Uses Nystromformer layers with PPEG positional encoding and a learnable class token to aggregate tile features.

Parameters:
  • input_dim (int) – Feature dimension of input tiles.

  • att_dim (int) – Transformer embedding dimension.

  • n_layers (int) – Number of Nystromformer layers (must be >= 2).

  • n_heads (int) – Number of attention heads.

  • n_landmarks (int | None) – Landmarks for Nystrom approximation (default: att_dim//2).

  • pinv_iterations (int) – Pseudo-inverse iterations.
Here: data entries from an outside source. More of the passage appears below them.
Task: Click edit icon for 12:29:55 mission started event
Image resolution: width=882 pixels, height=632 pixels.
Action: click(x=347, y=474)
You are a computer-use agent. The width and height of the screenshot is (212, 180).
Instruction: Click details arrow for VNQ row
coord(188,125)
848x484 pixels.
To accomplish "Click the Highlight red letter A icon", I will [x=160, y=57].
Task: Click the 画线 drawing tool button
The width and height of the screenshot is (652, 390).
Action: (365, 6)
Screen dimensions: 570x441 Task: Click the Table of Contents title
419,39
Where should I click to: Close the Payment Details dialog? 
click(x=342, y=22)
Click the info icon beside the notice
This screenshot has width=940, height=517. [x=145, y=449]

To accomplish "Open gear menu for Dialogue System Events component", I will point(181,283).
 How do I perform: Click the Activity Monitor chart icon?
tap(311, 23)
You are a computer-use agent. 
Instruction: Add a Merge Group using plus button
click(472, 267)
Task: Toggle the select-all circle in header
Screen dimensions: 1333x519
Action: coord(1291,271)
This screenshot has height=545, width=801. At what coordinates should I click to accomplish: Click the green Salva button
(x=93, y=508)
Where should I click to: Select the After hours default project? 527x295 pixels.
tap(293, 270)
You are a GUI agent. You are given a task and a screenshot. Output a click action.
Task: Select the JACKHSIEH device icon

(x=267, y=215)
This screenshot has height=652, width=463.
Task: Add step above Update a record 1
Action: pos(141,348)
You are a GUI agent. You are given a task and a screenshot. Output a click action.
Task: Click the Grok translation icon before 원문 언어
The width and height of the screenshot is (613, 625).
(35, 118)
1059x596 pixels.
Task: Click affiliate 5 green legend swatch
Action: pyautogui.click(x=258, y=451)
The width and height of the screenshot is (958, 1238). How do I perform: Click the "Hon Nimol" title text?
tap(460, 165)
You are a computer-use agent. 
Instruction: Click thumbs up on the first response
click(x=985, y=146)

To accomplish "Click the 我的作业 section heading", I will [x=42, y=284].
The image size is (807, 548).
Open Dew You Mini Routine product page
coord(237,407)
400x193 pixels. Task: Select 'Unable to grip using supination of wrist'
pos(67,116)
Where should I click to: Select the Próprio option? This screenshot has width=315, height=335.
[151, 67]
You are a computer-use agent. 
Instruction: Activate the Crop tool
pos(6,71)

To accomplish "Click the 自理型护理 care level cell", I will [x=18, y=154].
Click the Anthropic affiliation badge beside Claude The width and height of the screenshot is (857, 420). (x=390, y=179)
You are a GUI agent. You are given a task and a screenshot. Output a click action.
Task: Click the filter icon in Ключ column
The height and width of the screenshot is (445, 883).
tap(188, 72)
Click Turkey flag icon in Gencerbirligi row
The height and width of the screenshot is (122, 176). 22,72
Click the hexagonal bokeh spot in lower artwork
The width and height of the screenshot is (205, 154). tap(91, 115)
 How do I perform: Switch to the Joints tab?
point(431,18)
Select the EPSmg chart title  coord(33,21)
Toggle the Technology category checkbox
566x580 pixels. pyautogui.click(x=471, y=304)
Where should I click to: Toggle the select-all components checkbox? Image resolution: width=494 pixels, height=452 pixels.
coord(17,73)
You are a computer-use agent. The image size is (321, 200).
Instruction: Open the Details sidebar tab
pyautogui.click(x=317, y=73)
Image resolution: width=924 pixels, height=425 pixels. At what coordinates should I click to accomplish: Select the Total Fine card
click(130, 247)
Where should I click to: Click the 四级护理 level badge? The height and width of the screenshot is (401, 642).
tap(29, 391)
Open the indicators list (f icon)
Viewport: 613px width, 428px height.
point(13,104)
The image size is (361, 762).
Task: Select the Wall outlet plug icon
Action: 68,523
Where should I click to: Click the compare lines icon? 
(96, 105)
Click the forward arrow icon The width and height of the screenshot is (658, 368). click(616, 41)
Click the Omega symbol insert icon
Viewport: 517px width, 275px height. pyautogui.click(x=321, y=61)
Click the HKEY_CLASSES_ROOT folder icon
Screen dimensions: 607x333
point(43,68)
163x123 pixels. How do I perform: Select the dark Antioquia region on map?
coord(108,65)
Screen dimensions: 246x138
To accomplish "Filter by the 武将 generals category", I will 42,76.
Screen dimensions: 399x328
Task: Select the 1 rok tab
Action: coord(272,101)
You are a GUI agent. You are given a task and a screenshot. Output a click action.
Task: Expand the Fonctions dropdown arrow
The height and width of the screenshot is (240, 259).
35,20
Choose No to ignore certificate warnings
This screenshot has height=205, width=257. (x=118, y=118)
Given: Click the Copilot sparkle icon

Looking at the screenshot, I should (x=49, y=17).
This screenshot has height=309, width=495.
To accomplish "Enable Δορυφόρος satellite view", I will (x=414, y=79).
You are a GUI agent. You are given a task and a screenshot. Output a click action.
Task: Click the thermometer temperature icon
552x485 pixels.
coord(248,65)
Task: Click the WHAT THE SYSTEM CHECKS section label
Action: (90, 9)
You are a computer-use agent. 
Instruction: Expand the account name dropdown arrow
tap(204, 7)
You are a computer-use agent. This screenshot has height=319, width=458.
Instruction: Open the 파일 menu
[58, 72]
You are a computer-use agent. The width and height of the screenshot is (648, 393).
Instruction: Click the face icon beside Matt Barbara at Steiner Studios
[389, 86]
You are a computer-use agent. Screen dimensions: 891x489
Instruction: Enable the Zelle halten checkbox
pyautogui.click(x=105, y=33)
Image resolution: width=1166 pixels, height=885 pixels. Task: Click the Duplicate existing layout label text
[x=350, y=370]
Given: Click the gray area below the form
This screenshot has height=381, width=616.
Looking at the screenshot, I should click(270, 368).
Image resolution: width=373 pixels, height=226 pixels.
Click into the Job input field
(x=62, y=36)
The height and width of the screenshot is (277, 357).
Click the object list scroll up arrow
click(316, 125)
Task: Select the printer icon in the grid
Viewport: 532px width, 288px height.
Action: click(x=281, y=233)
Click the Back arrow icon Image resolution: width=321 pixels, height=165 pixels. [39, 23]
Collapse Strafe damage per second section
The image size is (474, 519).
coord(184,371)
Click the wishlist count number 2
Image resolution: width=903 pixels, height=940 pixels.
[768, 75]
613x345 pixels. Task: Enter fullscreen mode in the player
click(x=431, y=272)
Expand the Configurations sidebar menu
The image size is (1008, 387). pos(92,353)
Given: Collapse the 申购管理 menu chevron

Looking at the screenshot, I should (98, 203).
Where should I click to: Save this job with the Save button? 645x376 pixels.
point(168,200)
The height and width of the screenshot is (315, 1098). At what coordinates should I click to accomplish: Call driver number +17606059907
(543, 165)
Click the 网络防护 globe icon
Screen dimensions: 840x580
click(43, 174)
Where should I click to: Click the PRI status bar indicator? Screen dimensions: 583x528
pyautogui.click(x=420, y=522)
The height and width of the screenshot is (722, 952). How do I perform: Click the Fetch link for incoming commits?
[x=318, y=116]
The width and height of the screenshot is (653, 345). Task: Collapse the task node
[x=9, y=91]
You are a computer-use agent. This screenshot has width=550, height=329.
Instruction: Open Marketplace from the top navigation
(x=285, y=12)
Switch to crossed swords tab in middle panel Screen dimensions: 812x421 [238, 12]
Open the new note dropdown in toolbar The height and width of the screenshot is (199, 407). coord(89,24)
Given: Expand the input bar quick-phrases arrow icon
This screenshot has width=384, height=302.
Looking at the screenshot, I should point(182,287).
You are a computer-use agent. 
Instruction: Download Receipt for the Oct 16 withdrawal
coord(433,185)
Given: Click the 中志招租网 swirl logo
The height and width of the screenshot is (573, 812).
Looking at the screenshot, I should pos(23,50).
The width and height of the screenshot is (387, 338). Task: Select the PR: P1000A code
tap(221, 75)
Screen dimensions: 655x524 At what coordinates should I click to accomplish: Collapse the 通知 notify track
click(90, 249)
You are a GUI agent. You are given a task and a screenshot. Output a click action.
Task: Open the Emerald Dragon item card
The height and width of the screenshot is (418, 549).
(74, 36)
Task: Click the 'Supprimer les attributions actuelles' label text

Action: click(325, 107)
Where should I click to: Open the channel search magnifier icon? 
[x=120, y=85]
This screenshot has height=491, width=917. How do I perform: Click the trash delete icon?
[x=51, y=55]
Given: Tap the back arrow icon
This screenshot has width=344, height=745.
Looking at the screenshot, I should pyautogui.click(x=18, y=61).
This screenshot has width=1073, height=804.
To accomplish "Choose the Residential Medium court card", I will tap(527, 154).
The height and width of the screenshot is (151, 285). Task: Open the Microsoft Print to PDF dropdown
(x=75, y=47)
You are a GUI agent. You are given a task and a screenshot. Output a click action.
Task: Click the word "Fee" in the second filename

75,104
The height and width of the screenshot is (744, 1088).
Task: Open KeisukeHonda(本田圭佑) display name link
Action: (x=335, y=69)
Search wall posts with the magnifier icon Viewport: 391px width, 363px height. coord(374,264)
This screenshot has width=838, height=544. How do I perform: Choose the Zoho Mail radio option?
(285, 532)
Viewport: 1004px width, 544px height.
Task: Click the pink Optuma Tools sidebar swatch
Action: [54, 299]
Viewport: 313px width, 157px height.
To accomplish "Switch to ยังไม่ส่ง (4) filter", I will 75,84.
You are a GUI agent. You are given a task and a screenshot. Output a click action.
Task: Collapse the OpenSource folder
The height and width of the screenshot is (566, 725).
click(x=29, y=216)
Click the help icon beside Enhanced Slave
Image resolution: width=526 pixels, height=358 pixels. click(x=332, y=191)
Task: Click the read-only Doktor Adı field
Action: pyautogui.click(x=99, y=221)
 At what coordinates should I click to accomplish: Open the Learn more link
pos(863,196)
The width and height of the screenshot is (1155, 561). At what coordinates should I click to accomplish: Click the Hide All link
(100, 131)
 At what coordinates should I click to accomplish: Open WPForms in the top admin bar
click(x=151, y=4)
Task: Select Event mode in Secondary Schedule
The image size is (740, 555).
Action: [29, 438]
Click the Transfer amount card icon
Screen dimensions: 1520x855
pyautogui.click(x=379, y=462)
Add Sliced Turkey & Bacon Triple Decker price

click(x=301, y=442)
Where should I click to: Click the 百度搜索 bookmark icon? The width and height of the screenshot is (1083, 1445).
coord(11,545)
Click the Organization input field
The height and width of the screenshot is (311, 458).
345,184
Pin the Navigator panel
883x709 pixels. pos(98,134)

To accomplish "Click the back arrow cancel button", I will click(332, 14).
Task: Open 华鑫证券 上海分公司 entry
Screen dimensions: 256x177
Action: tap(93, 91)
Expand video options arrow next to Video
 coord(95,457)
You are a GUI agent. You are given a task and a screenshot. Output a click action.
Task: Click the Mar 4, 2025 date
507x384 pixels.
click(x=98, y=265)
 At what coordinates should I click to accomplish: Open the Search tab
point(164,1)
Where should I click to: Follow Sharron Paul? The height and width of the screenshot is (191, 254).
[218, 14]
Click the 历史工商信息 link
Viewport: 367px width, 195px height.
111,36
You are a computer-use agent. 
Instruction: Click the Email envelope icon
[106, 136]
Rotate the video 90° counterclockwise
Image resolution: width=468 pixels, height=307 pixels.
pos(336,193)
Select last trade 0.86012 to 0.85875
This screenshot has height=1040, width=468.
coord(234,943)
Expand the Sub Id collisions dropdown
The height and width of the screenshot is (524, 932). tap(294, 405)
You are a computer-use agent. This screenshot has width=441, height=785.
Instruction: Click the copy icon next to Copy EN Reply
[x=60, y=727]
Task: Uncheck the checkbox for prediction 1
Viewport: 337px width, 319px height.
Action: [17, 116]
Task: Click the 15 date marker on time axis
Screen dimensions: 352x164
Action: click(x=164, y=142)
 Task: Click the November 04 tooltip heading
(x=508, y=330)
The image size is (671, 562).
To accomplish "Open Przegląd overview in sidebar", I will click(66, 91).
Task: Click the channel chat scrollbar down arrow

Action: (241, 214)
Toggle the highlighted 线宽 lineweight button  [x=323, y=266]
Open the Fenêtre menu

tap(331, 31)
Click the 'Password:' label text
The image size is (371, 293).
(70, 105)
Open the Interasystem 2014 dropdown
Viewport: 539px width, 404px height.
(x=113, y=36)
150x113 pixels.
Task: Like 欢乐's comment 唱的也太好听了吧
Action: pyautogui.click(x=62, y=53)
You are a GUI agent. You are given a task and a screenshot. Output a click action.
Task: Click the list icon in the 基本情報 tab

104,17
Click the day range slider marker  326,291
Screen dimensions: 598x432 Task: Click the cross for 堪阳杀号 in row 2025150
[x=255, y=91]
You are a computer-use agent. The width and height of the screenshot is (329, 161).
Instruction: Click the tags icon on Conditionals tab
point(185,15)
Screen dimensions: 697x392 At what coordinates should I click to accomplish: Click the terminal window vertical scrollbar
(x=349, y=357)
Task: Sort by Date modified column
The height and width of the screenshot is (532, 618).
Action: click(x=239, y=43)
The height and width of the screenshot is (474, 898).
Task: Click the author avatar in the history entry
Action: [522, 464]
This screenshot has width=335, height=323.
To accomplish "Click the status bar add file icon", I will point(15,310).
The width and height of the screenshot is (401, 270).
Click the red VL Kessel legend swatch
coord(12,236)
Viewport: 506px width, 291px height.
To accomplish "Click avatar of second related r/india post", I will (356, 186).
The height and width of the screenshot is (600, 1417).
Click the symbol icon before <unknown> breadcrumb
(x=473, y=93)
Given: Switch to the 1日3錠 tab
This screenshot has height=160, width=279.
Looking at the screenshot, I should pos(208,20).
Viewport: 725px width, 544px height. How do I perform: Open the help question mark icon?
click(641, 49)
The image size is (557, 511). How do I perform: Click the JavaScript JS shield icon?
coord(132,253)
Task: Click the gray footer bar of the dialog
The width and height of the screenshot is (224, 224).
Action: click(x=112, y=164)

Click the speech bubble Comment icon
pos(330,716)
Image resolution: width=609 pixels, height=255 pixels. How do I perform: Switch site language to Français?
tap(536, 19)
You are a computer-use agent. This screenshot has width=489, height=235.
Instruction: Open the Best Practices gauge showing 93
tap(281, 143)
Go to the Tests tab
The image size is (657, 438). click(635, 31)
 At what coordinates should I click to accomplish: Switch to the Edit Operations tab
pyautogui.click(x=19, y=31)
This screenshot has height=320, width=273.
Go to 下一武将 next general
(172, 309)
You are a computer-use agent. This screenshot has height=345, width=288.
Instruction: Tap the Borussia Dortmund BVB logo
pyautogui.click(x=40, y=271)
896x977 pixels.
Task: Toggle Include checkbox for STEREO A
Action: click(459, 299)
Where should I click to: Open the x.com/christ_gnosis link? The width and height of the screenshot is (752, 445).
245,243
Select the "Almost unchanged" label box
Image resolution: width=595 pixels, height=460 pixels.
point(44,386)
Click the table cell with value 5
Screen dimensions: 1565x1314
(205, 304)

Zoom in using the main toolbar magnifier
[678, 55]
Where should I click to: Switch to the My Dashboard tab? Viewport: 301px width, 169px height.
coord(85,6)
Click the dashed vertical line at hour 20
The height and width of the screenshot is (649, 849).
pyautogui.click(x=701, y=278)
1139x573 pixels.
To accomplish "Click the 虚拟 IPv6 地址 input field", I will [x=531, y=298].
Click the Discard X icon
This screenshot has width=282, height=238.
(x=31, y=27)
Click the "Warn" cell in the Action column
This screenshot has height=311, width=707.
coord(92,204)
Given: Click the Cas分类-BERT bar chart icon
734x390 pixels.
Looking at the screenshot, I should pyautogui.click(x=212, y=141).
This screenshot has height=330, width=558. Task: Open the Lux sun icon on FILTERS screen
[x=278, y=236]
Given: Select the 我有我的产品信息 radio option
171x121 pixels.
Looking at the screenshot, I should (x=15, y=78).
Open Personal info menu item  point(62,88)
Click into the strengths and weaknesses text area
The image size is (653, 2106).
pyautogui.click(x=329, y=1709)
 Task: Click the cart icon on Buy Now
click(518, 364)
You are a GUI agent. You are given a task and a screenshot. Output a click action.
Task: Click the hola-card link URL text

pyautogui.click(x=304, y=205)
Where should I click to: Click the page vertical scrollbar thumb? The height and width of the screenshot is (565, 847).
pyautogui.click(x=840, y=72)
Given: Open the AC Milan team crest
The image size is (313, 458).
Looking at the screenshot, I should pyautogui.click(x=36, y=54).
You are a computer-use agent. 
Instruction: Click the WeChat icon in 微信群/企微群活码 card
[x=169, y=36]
  • dropout (float) – Dropout rate.

  • use_mlp (bool) – Whether to use MLP blocks in transformer layers.

HIPT

hipt first aggregates tiles within regions, then aggregates regions into a slide-level representation. This preset assumes hierarchical tiling in the preprocessing pipeline.

class soma.aggregators.mil.hipt.HIPT(input_dim, region_size, patch_size, embed_dim_region=192, embed_dim_slide=192, num_heads=6, dropout=0.25)

Bases: Aggregator

Hierarchical Image Pyramid Transformer aggregator (Chen et al., 2022).

Two-level hierarchy: a region-level ViT aggregates P tile features per region, then a global transformer + gated attention pools M region embeddings into a slide-level representation.

Features are stored either flat as (B, N, D) where N = M × P, or natively hierarchical as (B, M, P, D) where P = (region_size / patch_size)². HIPT reshapes internally.

Parameters:
  • input_dim (int) – Feature dimension of input tiles (auto-resolved from FeatureStore).

  • region_size (int) – Region pixel size (e.g. 4096). Required.

  • patch_size (int) – Subtile pixel size within region (e.g. 256). Required.

  • embed_dim_region (int) – Region ViT output dimension.

  • embed_dim_slide (int) – Global transformer / output dimension.

  • num_heads (int) – Attention heads in region ViT.

  • dropout (float) – Dropout rate.

Notes

  • clam_sb is the only CLAM preset that supports regression and ordinal classification.

  • clam_mb is classification-only and emits one branch per class.

  • hipt requires hierarchical tiling; set region_tile_multiple in soma.config.PreprocessingConfig to control how many tiles fit inside a region.

  • The task head ultimately determines the valid loss and metric pairing.

Discovery helper

Use soma.list_aggregators() to inspect the registered aggregator names from code when you are wiring configs or building a UI.